» DIRECTIONS FOR THIS TASK
In the entries below, find the string "checkbox" and return each line holding it.

» DATA TO USE
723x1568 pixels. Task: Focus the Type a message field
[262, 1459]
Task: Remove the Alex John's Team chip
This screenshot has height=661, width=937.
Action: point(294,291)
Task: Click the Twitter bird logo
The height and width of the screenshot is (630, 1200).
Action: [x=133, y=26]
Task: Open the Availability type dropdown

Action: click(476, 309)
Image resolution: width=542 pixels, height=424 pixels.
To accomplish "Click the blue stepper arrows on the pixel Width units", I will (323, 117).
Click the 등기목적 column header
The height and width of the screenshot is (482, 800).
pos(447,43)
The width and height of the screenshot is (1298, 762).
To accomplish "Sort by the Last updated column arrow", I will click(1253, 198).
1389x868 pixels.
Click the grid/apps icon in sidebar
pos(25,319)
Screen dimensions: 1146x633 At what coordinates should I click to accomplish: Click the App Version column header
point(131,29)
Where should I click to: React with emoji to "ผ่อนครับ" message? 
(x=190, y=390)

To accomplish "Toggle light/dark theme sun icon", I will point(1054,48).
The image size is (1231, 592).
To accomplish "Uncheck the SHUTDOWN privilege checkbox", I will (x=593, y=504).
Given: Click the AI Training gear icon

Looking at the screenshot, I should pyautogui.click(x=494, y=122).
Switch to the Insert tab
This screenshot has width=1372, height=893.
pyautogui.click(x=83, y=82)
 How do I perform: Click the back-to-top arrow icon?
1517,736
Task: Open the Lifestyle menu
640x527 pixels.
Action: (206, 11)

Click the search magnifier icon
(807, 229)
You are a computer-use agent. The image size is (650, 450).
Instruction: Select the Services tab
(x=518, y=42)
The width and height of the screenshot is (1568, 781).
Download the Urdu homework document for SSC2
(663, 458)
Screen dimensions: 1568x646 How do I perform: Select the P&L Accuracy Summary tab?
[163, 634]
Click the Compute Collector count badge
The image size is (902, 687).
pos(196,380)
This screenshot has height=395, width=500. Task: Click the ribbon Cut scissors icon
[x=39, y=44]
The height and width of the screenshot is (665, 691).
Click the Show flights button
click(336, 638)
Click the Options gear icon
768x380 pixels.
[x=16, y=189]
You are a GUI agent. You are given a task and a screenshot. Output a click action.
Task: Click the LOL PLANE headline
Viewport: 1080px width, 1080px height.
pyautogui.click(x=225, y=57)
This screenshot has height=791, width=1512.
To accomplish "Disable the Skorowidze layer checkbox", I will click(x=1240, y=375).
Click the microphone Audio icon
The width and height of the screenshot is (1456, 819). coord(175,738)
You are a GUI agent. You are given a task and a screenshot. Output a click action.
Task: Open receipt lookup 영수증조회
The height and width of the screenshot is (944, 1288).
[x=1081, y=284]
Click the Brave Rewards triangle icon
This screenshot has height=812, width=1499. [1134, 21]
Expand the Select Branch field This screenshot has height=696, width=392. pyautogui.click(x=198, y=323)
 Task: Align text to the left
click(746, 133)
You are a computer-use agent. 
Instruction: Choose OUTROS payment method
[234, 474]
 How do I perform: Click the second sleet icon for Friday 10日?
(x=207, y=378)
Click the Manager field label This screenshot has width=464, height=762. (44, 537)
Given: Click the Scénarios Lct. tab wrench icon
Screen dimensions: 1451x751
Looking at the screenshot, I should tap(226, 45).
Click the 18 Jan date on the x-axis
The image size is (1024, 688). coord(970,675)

» EXERCISE RESPONSE
To accomplish "Uncheck the SHUTDOWN privilege checkbox", I will (x=593, y=504).
To accomplish "Disable the Skorowidze layer checkbox", I will click(x=1240, y=375).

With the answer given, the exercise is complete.